Kunsthaus Zurich Restores Antoine Bourdelle Sappho

Since 1957 the Kunsthaus Zurich has been in possession of a cast of the large-scale bronze sculpture ‘Sappho’ (1887/1925), a major work by the French sculptor Antoine Bourdelle (1861-1929). The work is in urgent need of restoration. The artist and the work are described below, followed by a detailed description of the sculpture’s current condition.

Alongside Auguste Rodin and Aristide Maillol, Antoine Bourdelle (1861–1929), originally from the southwest of France, formed the triumvirate of early modern French sculptors. Bourdelle was one of Rodin’s assistants and greatly influenced by him. Rodin once said about him: ‘How enchanting it is when I have the opportunity to visit his atelier … After the Greeks it is he who brings us the final nuances of beauty’.

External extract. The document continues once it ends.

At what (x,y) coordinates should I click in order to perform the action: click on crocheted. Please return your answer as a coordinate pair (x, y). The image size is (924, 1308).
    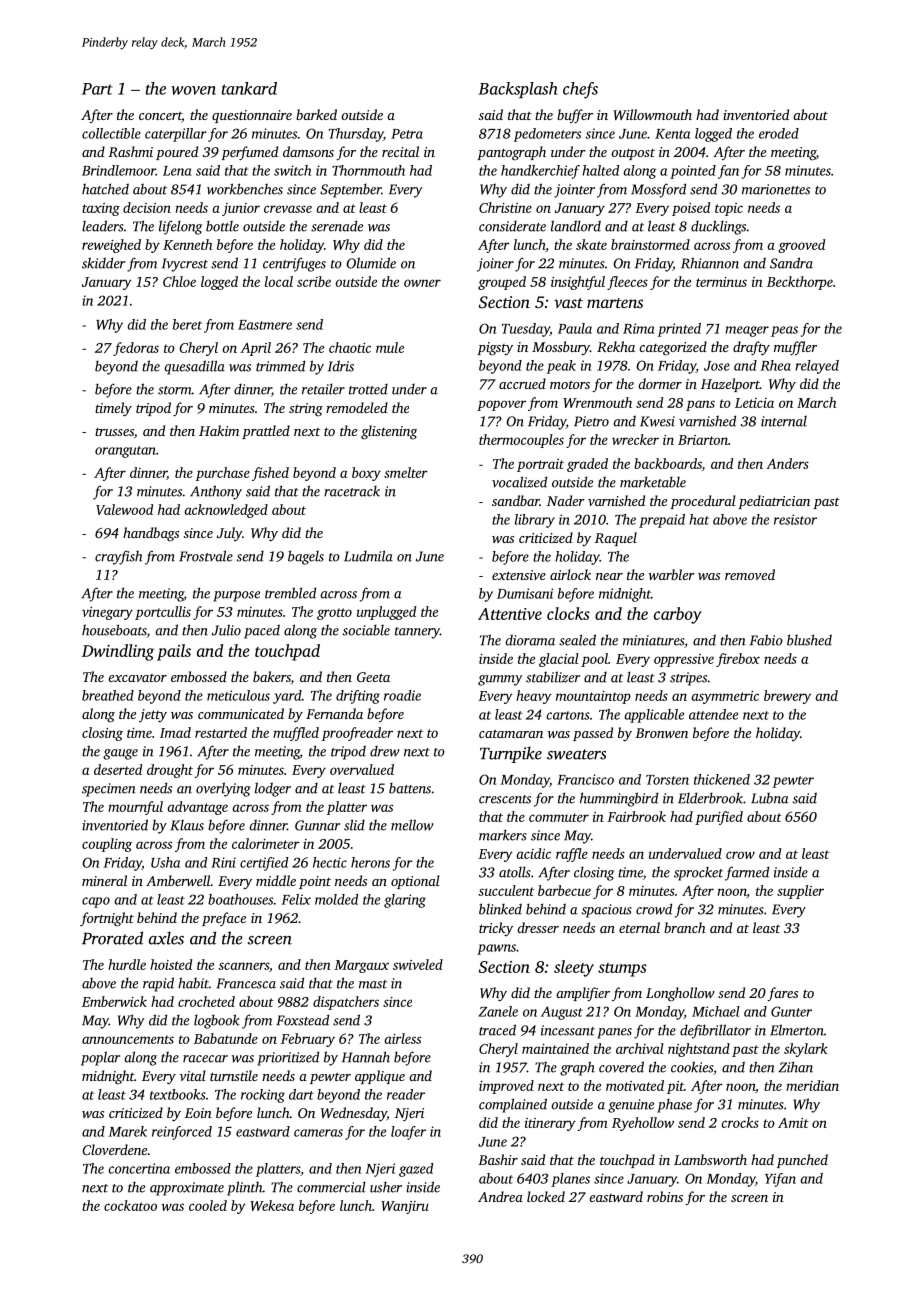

Bourdelle found worldwide recognition in his lifetime. His output ranged from intimate, small-scale works to large public commissions in a variety of formats. His main focus was on depicting the animated and powerful human figure down to the smallest details. His works were often devoted to the mythological and the ‘artistic’, in a narrower sense. The latter applies to the three important bronzes in the Kunsthaus Zurich, which complement each other thematically: ‘Apollon (Masque)’, from 1900, a representation of the face of Apollo, the Greek god of music and poetry; ‘Beethoven’, from 1902, a bust of the famous composer; and ‘Sappho’ from 1887/1925.

This latter work is a monumental representation of the greatest female poet of antiquity, Sappho (late 7th to early 6th century BC). She is shown with a large lyre, crouching on a small rocky elevation. The whole figure is filled with tension; from the raised big toe of the right foot, to the right hand, which is held aloft. Even the folds of her dress seem to exemplify tension. Sappho has her head bowed. Her right hand, raised above her head, mirrors the form of the musical instrument. Perhaps the poet is deep in thought, counting the metre of a poem. Sappho’s main subject is love – and her admiration for the goddess of love Aphrodite who brings that love into people’s lives: ‘Shimmering-throned immortal Aphrodite’, she writes, ‘Daughter of Zeus, Enchantress / I implore thee / Spare me, O queen, this agony and anguish, Crush not my spirit / Whenever before thou hast hearkened to me …’

Bourdelle worked on his Sappho composition several times. He completed his first version, which was just 28 cm in height, in 1887. In 1924 he finished a 70-cm bronze sculpture, followed by the seven castings of the monumental bronze work that we are presenting here. The cast that belongs to the Kunsthaus was exhibited outdoors for several decades. As a result, its patina has suffered badly and the work is in urgent need of restoration. This has been scheduled for the second half of 2013. After the restoration work and the application of a suitable protective coating, the work could initially be put on display once again within the existing precincts of the Kunsthaus.

The Kunsthaus extension will eventually provide a prominent location for the sculpture in the ‘Art Garden’, which is a major feature of the project as designed by David Chipperfield Architects. It is hoped that the work will resume its place as a significant example of French sculpture (or sculpture created in France) between 1887 and 1966, for which the Kunsthaus is rightly famous. Alongside Bourdelle, the museum’s collection includes major works by Rodin, Maillol, Matisse, Brancusi and Alberto Giacometti. Matisse and Alberto Giacometti were students of Bourdelle at the Académie de la Grande-Chaumière where they studied from 1922 to 1927.